Windows first launch: SmartScreen may show "Windows protected your PC" — click More info → Run anyway.

If you'd rather build from source, see Setup & run below.

How it works

Hotkey trigger              Hotkey trigger
(tap or hold-down)          (tap again, or release)
      ↓                           ↓
 start recording             stop recording
      ↓                           ↓
 cpal captures mic         noise gate applied
 at 16 kHz mono                   ↓
                           VAD trims silence
                                  ↓
                           resample → 16 kHz
                                  ↓
                     ┌────────────┴────────────┐
                  Groq backend           Local backend
                  (cloud)                (offline)
                     ↓                        ↓
              POST WAV to Groq        whisper-rs runs
              whisper-large-v3-turbo  selected GGML model
                     └────────────┬────────────┘
                                  ↓
                           transcript → clipboard
                                  ↓
                           xdotool / ydotool / enigo
                           simulates Ctrl+V (Cmd+V on Mac)

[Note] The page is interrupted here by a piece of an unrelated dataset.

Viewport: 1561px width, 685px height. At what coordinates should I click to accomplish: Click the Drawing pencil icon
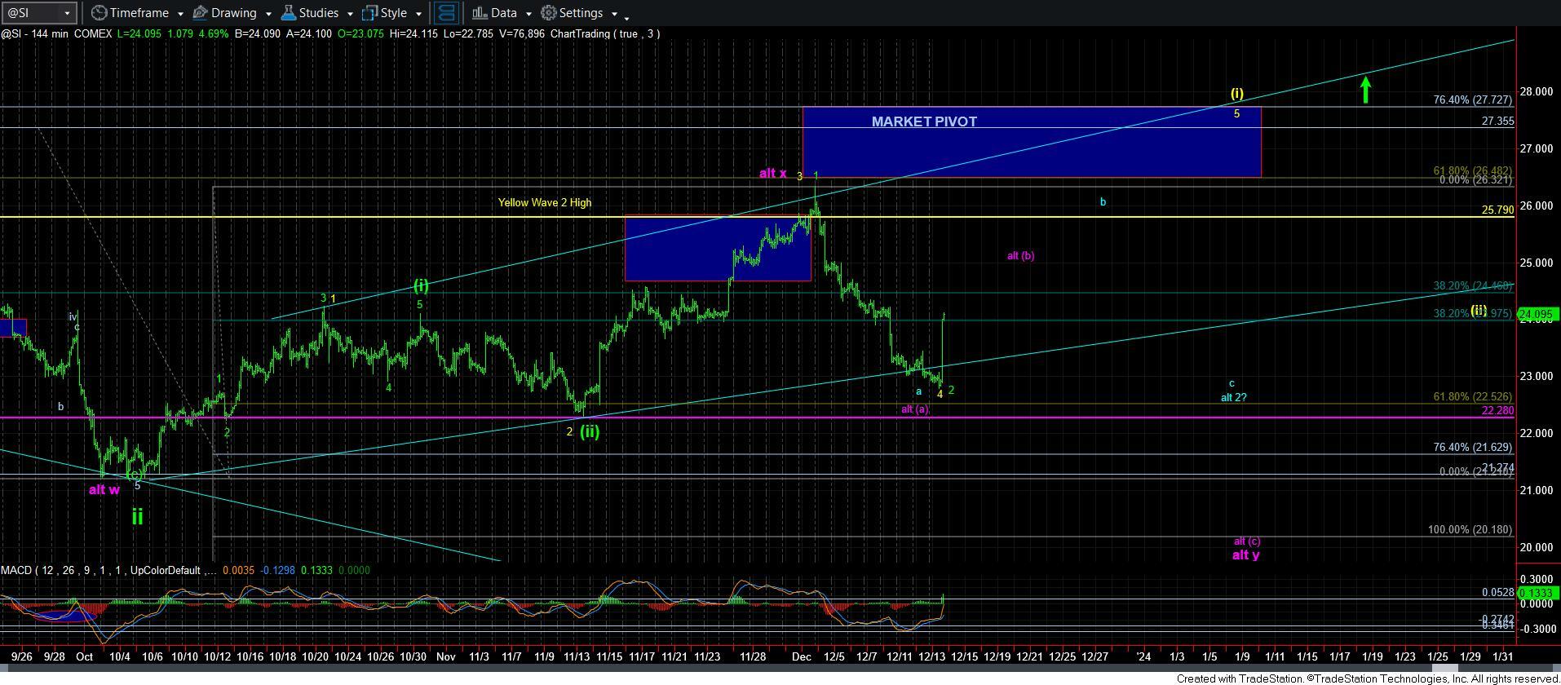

The pill overlay (transparent, always-on-top) updates in real time via Tauri events from the main app window.

Prerequisites

All platforms

Rust stable toolchain — install with rustup
Node.js v18+
pnpm — npm i -g pnpm

Linux (Debian / Ubuntu / MX Linux)

sudo apt-get install -y \
  pkg-config \
  libwebkit2gtk-4.1-dev \
  libappindicator3-dev \
  librsvg2-dev \
  libgtk-3-dev \
  libssl-dev \
  libasound2-dev \
  cmake \
  libclang-dev \
  xdotool
  # or: ydotool   # Wayland paste (also needs ydotoold daemon)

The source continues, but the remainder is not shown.